6. Modeling Frameworks and Design Principles

Systematic modeling frameworks abstract common elements across disparate LLM agent systems:

  • LLM-Agent-UMF: Formalizes the agent system via a 5-tuple core-agent (planning, memory, profile, action, security), distinguishes passive and active agent types, models multi-core architectures (one-active-many-passive as optimal trade-off), and leverages the ATRAF methodology for rigorous attribute/trade-off evaluation (Hassouna et al., 17 Sep 2024).
  • Computer System Analogies: Von Neumann-inspired modular decomposition (Perception, Cognition, Memory, Tools, Action) and principled layering enforce abstraction, modularity, concurrency, and end-to-end robustness (Mi et al., 6 Apr 2025).
  • Ecosystemic Concepts: LaMAS (LLM–based Multi-Agent Systems) treats each agent as an independently owned entity with a capability vector, private/protected memory, explicit task decomposition, economic incentive mechanisms (Shapley-based credit), and robust privacy/security layers (Yang et al., 21 Nov 2024).
  • Reusable LMPRs: Distillation of agent profiled roles (policy, evaluator, dynamic model) enables the standardized assembly of tool use, planning/search, and feedback/reflection workflows (Li, 9 Jun 2024).

7. Implications for Practice and Research

The confluence of empirical findings, modeling abstractions, and technical advances yields critical guidance:

  • Developers should select frameworks not by popularity but ecosystem maturity, composability, and stability under versioning, combining role-specialized modules (e.g., AutoGen + LangChain + LlamaIndex) as required (Wang et al., 1 Dec 2025).
  • Architects are urged to decouple brain, memory, and planning modules, enforce composable APIs/interfaces, and provision for concurrency controls and native caching (Li et al., 5 Mar 2025, Wang et al., 1 Dec 2025).
  • Future Research must address the automated detection of infinite message loops, memory staleness, reflection-based planning and verification, integration of robust reward modeling for RL agents, and domain adaptation to settings requiring rigorous logical guarantees, such as legal AI (L4M) or multi-disciplinary physical design (Chen et al., 26 Nov 2025, Wang et al., 20 Apr 2025).
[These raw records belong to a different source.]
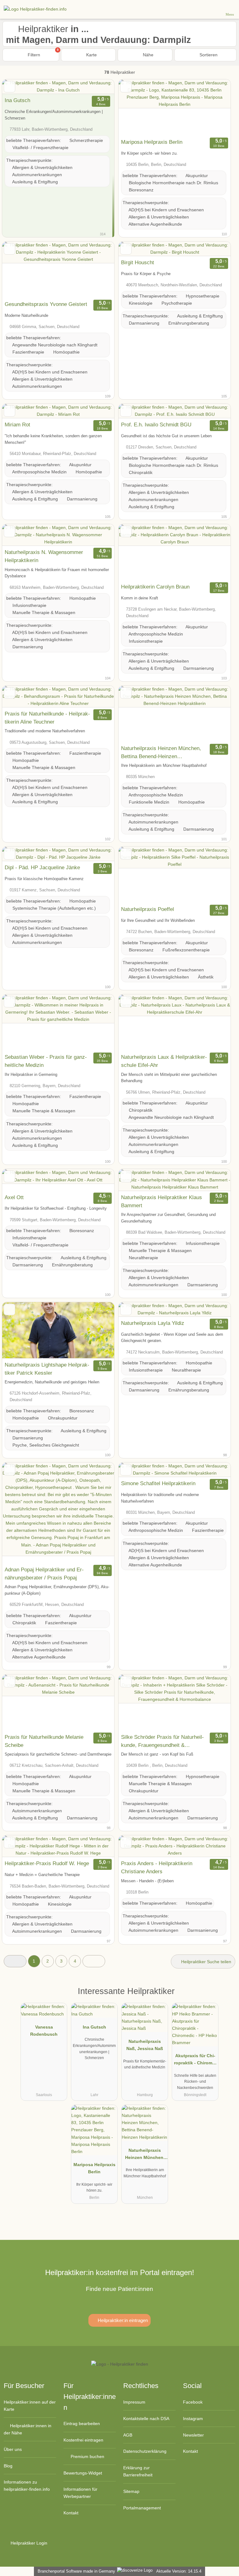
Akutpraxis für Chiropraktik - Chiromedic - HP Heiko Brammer (195, 2060)
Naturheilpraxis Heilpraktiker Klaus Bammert (161, 1201)
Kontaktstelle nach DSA (146, 2418)
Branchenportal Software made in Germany (75, 2571)
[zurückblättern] (134, 107)
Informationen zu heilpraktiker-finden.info (27, 2486)
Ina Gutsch (17, 100)
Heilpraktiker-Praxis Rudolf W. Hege (47, 1863)
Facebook (193, 2402)
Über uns (13, 2449)
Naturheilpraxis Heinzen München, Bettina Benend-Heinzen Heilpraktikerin (161, 753)
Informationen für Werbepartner (80, 2493)
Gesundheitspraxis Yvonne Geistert (46, 304)
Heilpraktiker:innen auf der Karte (30, 2406)
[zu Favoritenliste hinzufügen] (9, 86)
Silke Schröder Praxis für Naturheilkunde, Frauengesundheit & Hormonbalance (162, 1741)
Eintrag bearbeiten (81, 2423)
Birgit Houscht (137, 262)
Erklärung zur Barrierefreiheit (137, 2471)
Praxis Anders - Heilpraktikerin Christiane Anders (156, 1867)
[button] (15, 1961)
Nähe (147, 54)
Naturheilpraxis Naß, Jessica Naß (144, 2045)
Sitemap (131, 2491)
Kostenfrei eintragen (83, 2440)
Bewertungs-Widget (82, 2472)
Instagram (193, 2418)
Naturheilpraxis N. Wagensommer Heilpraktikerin (44, 556)
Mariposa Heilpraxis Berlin (151, 142)
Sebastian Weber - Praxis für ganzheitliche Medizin (46, 1061)
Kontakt (70, 2512)
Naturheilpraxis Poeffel (147, 909)
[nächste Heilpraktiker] (93, 1961)
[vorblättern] (215, 107)
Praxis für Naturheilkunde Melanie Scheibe (44, 1741)
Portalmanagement (142, 2507)
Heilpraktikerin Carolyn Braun (155, 587)
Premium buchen (86, 2456)
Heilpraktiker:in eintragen (122, 2320)
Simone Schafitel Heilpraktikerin (158, 1483)
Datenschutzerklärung (144, 2451)
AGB (127, 2435)
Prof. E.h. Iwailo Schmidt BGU (156, 424)
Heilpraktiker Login (28, 2543)
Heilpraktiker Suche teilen (205, 1961)
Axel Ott (14, 1197)
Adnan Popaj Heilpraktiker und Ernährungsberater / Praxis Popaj (44, 1573)
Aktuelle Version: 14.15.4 (178, 2571)
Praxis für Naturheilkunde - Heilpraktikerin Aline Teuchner (47, 718)
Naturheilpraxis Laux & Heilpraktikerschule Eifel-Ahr (164, 1061)
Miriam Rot (17, 424)
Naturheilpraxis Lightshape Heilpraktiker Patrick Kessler (47, 1369)
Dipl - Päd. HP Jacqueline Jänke (42, 867)
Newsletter (193, 2435)
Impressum (134, 2402)
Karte (91, 54)
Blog (8, 2465)
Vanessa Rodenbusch (44, 2031)
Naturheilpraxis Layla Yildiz (152, 1323)
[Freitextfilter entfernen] (210, 9)
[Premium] (226, 1996)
LLM-based agent frameworks now provide a modular, empirically validated, and theory-driven basis for constructing scalable, interpretable, and domain-extensible autonomous systems. Their evolution is shaped by interdisciplinary adoption, developer experience, and the continued fusion of symbolic, sub-symbolic, and socio-technical perspectives (Wang et al., 1 Dec 2025, Zhao et al., 25 Aug 2025).